A series of experiments by researchers from the University of Michigan and Tokyo-based University of Electro-Communications that was kicked off by cybersecurity expert Takeshi Sugawara have found that hackers can use lasers to target the voice command function in smart speakers, which means that your devices including smartphones, Amazon Echo speakers, Google Homes, and Facebook’s Portal video chat devices, can be manipulated by these creative methods. Their paper, “Light Commands: Laser-Based Audio Injection Attacks on Voice-Controllable Systems” revealed some strange and creative hacks that can be used to make your devices act according to the wishes of the laser-wielder.
All of this seems very fictitious; however, it turns out that not only is this doable, but it can be done with non-expensive instruments.
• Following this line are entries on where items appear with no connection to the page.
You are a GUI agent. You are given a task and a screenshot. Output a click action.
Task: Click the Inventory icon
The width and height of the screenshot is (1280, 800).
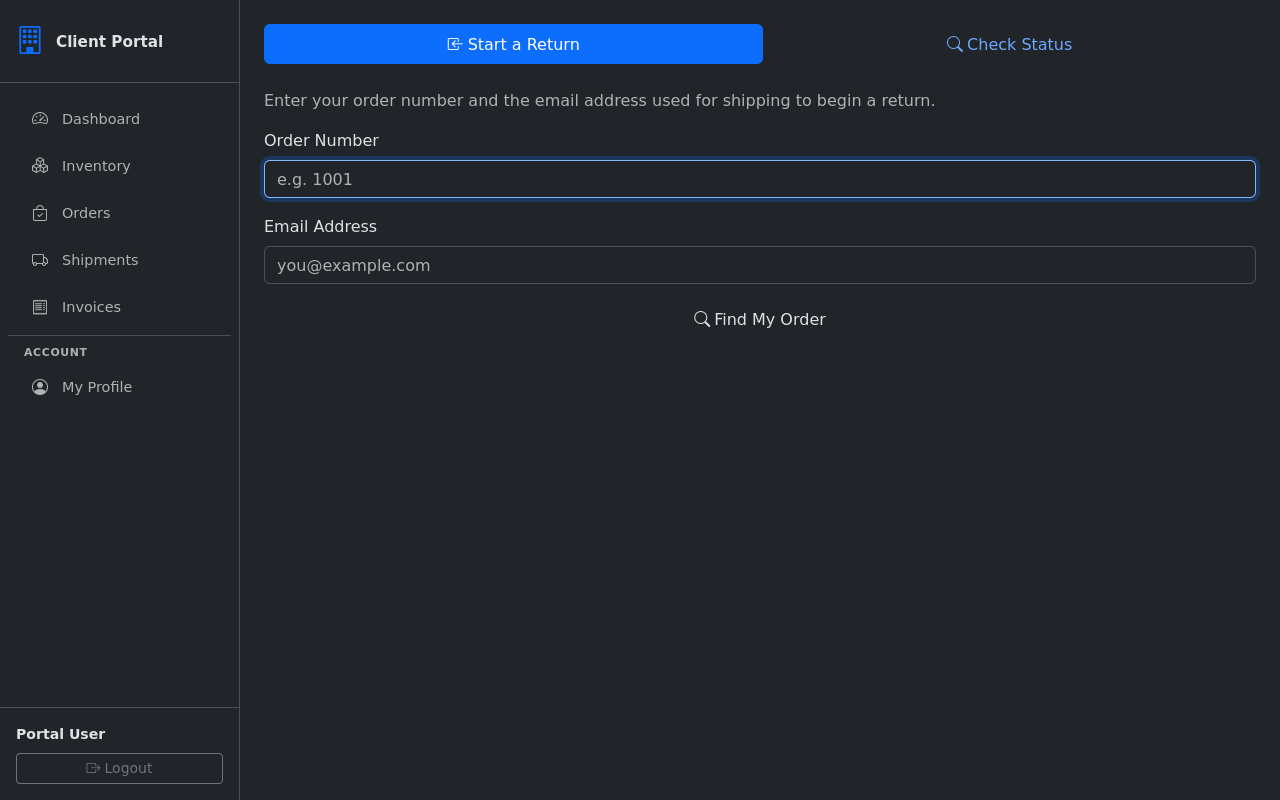40,165

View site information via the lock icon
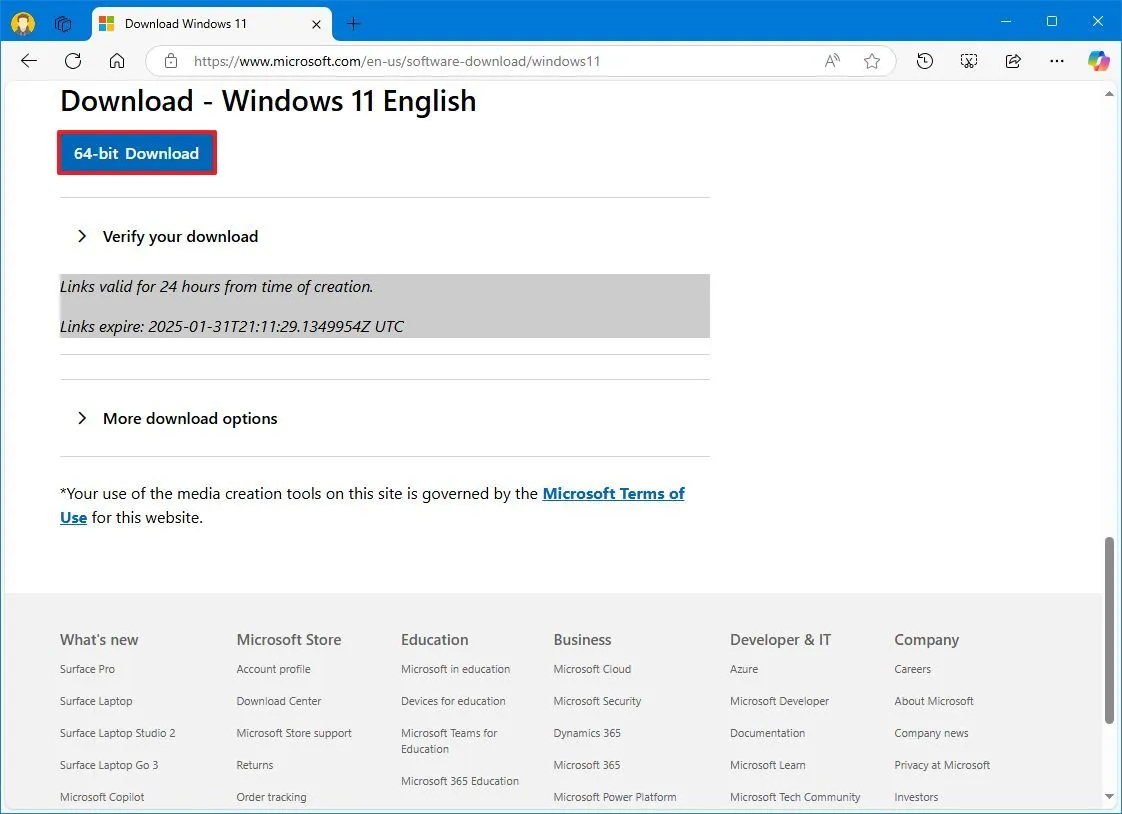click(x=170, y=61)
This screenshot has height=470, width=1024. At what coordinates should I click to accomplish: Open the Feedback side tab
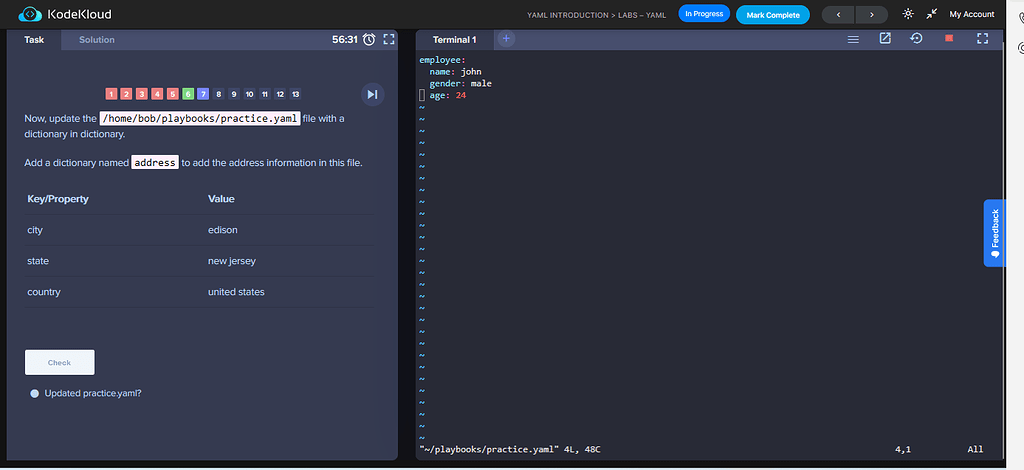click(994, 233)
The hacked smart speakers were used to open different types of digital locks and in some cases even helped start vehicles.
How is this even possible?
Most users of these smart-speaker devices are prone to placing these gadgets near their home doors or garage openings, which presents these attackers with a new option or opportunity to break into homes using signal-based attacks.
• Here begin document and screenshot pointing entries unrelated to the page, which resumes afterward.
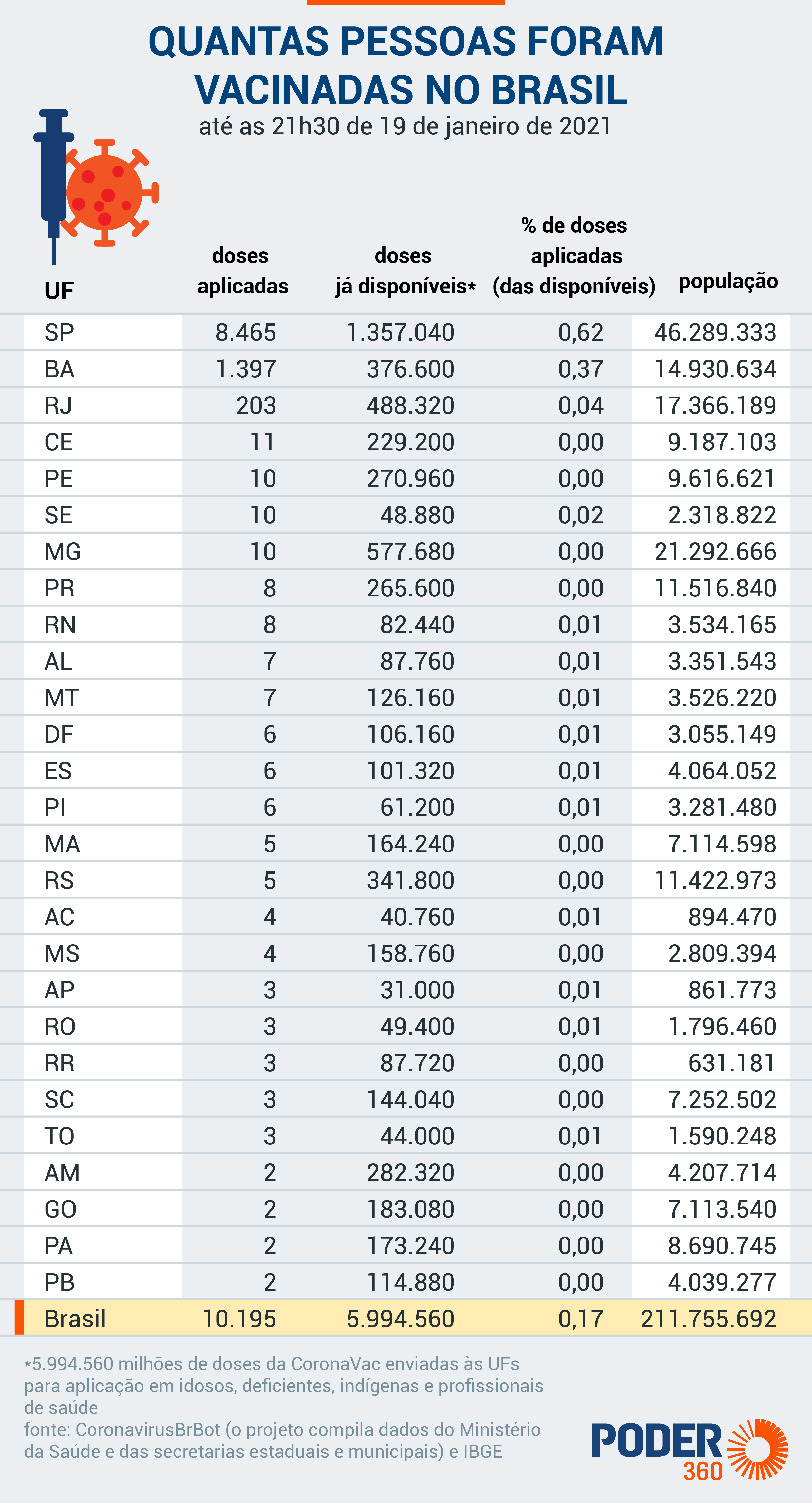Viewport: 812px width, 1503px height.
Task: Select the MG row label
Action: (62, 552)
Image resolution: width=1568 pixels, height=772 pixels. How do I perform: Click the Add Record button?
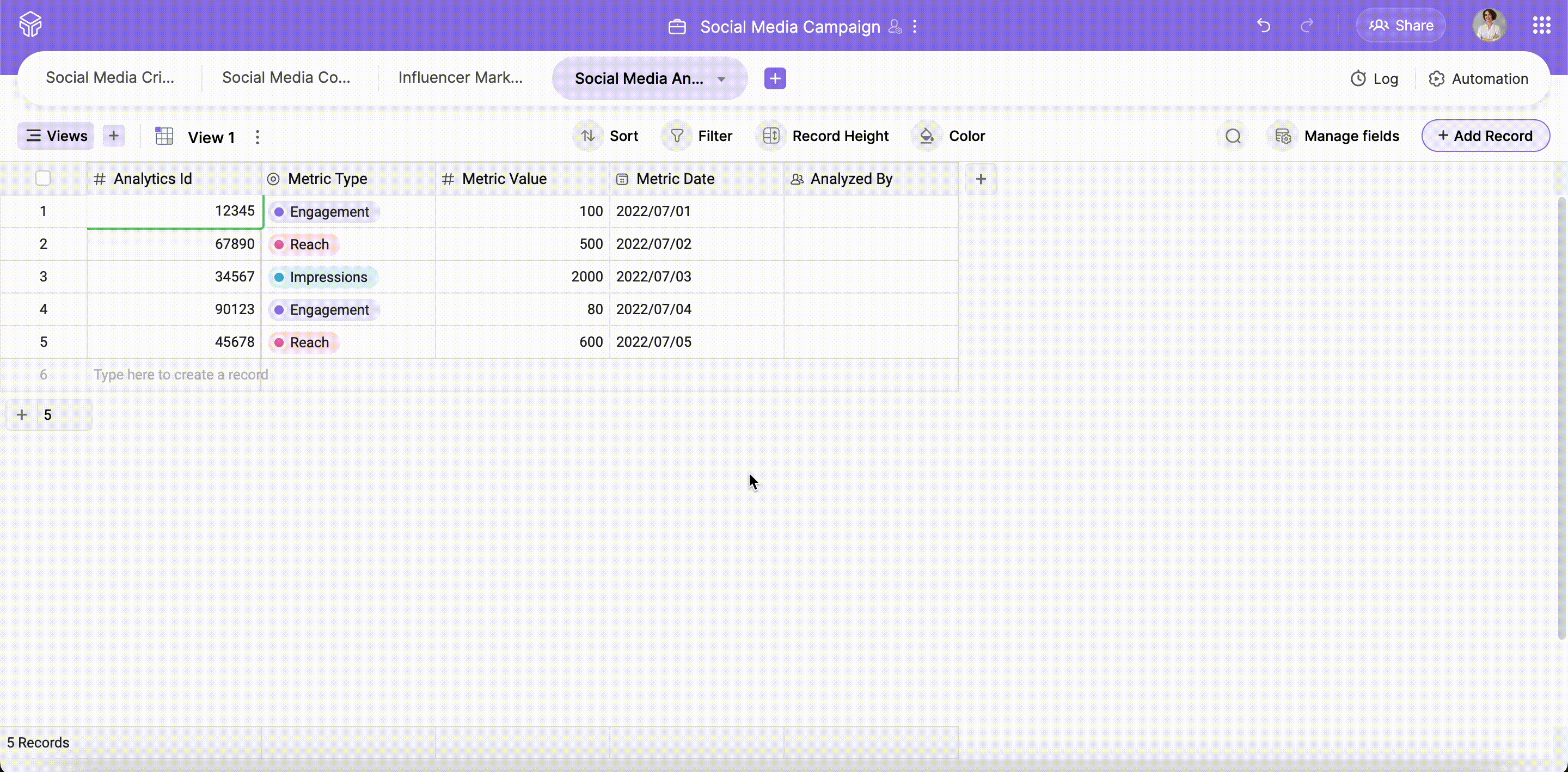1485,136
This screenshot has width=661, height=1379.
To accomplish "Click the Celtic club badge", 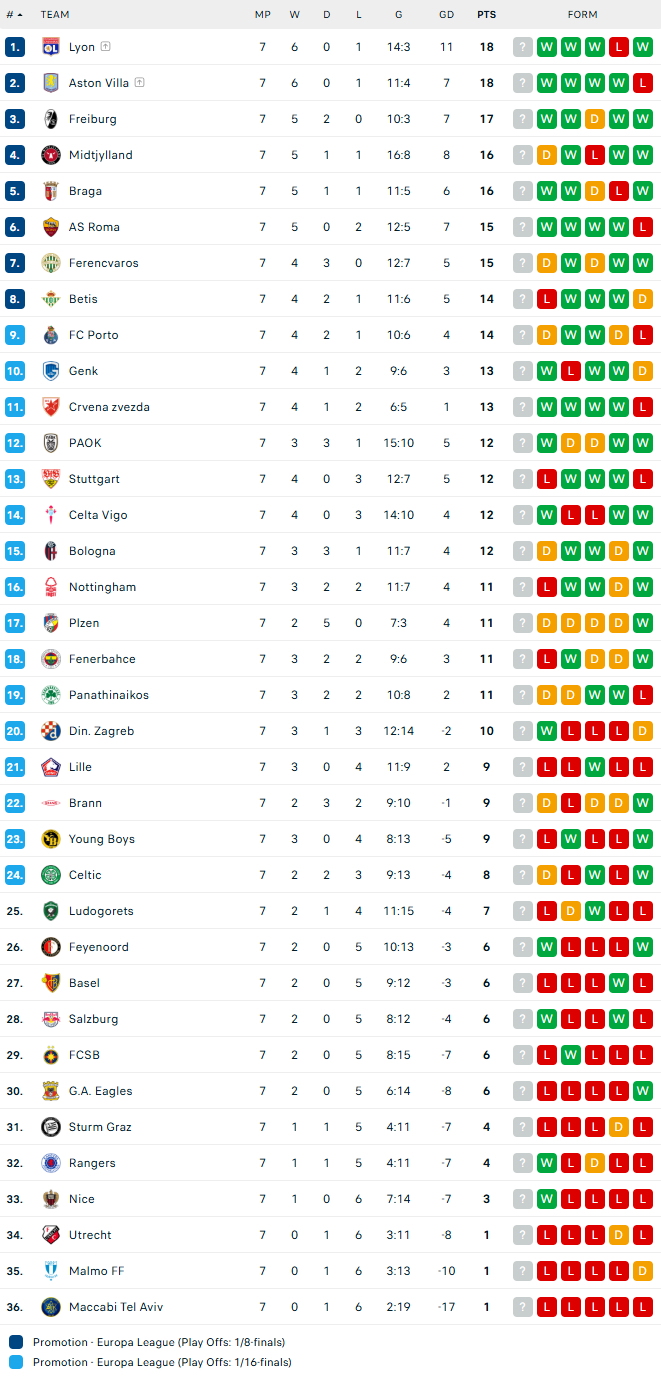I will (51, 875).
The microphones present on these devices convert sound into electric signals which can be edited and encoded to transmit unauthorized voice commands and “fool” these smart speakers to unlock some device or carry out any task that the hackers require.
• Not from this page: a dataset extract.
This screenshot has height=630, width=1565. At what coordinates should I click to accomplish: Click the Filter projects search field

The theory of this trick working is that the malicious laser beam is required to hit a laser beam on either the smartphone or the microphone. This remotely causes the microphone to pick up the signals which contain the mischievous signals and instruct the device to carry out any command that the hacker wishes.
Consumers would think that these devices are protected and can only be accessed by their voice which has been verified multiple times on multiple platforms, so it is shocking for the average consumer that their voice can be morphed or signals can be shaped to deceive the device or the processor. These processors are smart themselves, but it would be silly to believe that these intelligent devices, processors or any such entity do not have their loopholes. Clearly this is a technological conflict to see who can create a stronger algorithm.
Securing your devices
Now the next target for companies creating these smart speakers is to create algorithms, hardware, and firewalls that will be unbreakable. It is nearly impossible to create some technology that is unbreakable or fully encrypted but you can always aspire to reach a higher level of security strength.
Thankfully, the researches were the ones to discover these flaws in the security of these smart speakers. Responding to these revelations, a Google spokesperson issued a statement saying that the company was “closely reviewing this research paper. Protecting our users is paramount, and we’re always looking at ways to improve the security of our devices.” An Amazon spokesperson stated, “we are reviewing this research and continue to engage with the authors to understand more about their work.”
Hopefully, smart speaker manufacturers can look into this before these techniques fall into the wrong hands and make their systems stronger and worth the price tag consumers are paying.